> [DIRECTIVE] Count the lines in the records that contain the string "pixels", treating uppercase and lowercase as different. Give only the number.

::::::

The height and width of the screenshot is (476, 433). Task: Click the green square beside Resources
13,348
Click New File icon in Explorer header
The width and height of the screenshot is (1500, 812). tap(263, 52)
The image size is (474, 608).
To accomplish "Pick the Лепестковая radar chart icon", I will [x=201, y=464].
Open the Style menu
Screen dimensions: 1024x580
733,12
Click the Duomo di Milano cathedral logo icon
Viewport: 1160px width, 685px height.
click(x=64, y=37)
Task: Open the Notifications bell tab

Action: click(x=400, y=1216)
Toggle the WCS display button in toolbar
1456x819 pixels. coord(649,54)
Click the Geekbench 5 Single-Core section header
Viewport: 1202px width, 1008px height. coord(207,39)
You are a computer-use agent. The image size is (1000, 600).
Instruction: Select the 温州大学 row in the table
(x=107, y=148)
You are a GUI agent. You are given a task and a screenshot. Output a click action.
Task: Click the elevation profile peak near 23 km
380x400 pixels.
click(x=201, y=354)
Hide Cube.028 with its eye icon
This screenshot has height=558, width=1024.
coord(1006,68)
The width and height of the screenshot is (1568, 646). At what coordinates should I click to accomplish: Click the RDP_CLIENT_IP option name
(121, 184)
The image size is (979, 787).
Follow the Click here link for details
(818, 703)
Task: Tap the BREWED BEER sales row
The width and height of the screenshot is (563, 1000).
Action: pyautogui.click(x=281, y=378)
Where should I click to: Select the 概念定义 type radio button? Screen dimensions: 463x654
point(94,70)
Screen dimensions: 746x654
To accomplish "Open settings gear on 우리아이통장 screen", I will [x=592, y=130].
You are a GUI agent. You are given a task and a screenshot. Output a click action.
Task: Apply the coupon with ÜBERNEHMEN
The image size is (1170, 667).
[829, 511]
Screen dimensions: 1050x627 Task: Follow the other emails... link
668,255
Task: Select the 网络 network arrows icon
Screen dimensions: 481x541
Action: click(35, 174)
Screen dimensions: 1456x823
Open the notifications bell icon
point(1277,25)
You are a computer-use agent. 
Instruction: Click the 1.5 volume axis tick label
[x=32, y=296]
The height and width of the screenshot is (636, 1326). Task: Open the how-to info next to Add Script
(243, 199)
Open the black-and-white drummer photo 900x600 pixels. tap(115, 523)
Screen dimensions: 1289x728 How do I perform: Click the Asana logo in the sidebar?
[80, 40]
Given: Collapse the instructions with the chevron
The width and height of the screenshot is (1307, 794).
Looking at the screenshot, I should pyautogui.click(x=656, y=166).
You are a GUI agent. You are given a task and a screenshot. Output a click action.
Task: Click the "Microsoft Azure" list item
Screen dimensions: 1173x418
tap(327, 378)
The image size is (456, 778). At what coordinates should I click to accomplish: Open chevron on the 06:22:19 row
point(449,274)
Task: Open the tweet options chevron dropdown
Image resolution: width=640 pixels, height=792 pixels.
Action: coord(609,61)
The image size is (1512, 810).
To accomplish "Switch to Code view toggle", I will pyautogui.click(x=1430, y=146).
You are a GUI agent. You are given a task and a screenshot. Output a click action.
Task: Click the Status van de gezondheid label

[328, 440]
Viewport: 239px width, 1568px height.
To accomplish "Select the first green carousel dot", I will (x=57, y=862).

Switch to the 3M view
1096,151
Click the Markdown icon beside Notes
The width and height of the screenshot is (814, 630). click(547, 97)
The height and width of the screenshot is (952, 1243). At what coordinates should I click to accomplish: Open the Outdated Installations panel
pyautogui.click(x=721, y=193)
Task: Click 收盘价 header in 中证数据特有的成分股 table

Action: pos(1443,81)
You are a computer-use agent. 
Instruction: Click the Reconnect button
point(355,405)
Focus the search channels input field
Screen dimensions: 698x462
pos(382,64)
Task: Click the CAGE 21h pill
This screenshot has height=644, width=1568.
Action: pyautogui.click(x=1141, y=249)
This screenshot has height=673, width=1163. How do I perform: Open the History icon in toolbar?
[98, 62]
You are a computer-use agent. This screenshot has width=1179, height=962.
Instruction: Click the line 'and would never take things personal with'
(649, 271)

::::::

> [EXERCISE OUTPUT] 4